*Exercise*
Restate word for word the run of lines that begins at the one containing "島根県 (571, 1779)" and ends at the last line of the listing.
[Listed entries — start]
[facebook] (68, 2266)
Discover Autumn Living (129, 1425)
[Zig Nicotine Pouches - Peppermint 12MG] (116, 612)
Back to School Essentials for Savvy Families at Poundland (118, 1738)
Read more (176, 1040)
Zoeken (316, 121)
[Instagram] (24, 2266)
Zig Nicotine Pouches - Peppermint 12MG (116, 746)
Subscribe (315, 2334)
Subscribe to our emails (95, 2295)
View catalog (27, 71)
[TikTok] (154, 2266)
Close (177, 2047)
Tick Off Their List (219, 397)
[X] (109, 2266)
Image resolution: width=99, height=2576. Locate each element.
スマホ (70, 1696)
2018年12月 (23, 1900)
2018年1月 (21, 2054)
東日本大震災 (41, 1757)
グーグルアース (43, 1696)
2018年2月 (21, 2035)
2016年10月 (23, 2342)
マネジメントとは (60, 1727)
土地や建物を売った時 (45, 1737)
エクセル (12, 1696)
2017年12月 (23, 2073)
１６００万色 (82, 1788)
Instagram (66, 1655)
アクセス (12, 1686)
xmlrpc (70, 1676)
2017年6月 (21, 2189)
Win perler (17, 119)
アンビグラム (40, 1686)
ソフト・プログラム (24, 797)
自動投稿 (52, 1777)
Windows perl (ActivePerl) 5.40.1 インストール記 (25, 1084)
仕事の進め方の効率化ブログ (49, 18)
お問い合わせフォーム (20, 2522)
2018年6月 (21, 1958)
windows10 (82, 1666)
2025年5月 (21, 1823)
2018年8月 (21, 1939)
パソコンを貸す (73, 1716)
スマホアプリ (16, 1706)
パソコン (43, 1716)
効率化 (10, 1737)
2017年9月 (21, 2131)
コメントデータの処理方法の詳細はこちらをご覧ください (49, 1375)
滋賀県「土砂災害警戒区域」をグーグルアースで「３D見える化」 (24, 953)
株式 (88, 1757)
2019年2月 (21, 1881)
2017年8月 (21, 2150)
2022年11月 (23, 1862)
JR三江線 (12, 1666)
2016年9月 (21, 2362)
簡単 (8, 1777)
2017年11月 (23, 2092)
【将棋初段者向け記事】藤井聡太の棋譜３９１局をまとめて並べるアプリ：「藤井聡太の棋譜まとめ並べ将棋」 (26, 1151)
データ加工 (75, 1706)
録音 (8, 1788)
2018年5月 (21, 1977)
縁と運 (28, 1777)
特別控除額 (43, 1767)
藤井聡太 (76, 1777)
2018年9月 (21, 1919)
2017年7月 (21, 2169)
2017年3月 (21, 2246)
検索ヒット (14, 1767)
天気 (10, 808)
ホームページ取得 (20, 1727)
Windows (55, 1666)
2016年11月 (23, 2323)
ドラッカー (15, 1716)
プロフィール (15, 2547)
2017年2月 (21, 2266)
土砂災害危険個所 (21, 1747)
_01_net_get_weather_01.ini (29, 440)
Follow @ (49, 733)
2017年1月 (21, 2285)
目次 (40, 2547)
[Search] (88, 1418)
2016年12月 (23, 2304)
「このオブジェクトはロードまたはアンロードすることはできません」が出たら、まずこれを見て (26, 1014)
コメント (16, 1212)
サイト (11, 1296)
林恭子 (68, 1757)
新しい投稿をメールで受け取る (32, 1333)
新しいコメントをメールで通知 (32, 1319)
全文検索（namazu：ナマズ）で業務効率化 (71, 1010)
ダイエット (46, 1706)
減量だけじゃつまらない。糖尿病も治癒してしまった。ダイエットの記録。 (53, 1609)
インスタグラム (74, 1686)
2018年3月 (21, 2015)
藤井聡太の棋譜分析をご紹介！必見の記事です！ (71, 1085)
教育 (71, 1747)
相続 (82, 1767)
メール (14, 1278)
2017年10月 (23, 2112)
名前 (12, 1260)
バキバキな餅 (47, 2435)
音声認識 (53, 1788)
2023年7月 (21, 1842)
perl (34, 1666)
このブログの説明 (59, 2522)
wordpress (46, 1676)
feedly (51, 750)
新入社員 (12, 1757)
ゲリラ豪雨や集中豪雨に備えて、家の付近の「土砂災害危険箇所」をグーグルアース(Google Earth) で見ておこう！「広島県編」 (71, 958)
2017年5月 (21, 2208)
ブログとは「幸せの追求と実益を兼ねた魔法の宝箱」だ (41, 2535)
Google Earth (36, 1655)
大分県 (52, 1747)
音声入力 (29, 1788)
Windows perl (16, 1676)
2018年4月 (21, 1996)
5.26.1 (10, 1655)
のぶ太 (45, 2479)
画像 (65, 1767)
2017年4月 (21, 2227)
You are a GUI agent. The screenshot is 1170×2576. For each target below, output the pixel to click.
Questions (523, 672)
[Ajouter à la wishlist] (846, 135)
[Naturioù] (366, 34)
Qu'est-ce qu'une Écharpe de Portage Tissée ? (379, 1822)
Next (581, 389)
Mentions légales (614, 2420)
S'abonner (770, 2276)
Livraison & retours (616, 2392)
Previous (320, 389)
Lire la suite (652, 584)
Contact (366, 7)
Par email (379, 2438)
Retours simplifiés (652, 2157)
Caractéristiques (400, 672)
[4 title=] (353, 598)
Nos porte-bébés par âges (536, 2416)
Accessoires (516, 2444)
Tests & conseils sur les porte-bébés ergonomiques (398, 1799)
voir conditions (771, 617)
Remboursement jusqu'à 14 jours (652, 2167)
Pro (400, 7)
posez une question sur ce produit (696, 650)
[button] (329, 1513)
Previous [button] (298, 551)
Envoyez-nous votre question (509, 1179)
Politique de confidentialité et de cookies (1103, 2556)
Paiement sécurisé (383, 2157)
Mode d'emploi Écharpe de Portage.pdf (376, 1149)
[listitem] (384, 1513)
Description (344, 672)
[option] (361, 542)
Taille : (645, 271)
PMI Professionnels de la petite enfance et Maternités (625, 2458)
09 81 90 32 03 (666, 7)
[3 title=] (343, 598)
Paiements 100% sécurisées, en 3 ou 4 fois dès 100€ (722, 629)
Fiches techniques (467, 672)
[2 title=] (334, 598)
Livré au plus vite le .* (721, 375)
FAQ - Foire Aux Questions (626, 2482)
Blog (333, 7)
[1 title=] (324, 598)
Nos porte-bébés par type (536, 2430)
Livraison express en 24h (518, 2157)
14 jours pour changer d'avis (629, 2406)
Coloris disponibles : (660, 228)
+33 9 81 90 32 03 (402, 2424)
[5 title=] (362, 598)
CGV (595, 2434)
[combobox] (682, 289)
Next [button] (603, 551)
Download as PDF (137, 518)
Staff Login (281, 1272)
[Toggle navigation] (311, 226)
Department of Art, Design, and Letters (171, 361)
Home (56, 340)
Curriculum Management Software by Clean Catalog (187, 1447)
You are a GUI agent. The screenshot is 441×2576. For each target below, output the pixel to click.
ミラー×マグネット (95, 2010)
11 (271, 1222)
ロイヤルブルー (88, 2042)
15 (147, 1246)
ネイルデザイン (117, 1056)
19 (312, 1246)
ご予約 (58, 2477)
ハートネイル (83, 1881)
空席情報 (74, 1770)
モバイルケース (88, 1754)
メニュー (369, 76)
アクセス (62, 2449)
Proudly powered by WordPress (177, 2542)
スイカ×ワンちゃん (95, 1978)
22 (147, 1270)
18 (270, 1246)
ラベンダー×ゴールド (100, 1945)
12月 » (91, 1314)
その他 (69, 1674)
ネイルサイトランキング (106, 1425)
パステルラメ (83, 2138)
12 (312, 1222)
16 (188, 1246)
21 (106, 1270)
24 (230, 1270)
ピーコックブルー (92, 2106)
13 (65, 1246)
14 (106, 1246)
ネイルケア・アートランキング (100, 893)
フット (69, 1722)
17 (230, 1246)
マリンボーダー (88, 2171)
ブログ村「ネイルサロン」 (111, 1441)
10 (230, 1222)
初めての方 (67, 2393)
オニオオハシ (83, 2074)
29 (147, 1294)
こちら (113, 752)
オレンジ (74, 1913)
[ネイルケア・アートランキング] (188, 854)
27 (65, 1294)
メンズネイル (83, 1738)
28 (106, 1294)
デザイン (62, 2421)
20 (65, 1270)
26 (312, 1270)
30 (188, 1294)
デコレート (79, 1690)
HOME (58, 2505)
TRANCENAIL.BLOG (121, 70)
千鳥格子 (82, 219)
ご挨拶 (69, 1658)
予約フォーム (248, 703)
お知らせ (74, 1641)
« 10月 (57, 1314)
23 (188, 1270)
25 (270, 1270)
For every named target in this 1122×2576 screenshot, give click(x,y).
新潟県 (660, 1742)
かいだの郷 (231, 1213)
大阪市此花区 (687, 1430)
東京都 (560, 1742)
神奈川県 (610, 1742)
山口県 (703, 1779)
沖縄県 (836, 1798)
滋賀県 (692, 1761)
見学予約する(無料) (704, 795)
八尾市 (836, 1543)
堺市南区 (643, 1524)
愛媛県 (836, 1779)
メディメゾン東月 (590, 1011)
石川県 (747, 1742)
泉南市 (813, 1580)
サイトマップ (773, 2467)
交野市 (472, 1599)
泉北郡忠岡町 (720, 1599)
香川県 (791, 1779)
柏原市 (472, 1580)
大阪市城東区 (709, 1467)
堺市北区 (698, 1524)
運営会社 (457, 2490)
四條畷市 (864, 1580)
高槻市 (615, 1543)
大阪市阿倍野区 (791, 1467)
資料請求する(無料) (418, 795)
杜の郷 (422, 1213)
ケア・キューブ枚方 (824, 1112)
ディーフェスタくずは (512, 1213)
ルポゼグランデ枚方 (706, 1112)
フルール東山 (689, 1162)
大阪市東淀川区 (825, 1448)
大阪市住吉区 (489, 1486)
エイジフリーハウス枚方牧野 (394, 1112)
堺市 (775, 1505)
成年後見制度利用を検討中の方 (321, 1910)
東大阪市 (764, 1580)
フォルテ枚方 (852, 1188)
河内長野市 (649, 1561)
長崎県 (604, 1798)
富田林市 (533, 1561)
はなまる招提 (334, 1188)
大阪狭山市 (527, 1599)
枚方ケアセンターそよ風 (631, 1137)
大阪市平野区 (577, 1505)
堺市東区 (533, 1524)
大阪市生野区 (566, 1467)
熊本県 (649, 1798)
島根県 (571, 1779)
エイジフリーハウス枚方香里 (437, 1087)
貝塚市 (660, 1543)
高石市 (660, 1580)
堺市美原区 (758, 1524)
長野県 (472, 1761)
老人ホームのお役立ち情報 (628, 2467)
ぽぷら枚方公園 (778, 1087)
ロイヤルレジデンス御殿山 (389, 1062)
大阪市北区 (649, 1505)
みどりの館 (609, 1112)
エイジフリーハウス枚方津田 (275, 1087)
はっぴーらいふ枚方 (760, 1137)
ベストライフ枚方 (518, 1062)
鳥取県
[Listed entries — finish]
*Response*
島根県 (571, 1779)
エイジフリーハウス枚方香里 (437, 1087)
貝塚市 (660, 1543)
高石市 (660, 1580)
堺市美原区 (758, 1524)
長野県 (472, 1761)
老人ホームのお役立ち情報 (628, 2467)
ぽぷら枚方公園 (778, 1087)
ロイヤルレジデンス御殿山 (389, 1062)
大阪市北区 (649, 1505)
みどりの館 (609, 1112)
エイジフリーハウス枚方津田 (275, 1087)
はっぴーらいふ枚方 (760, 1137)
ベストライフ枚方 (518, 1062)
鳥取県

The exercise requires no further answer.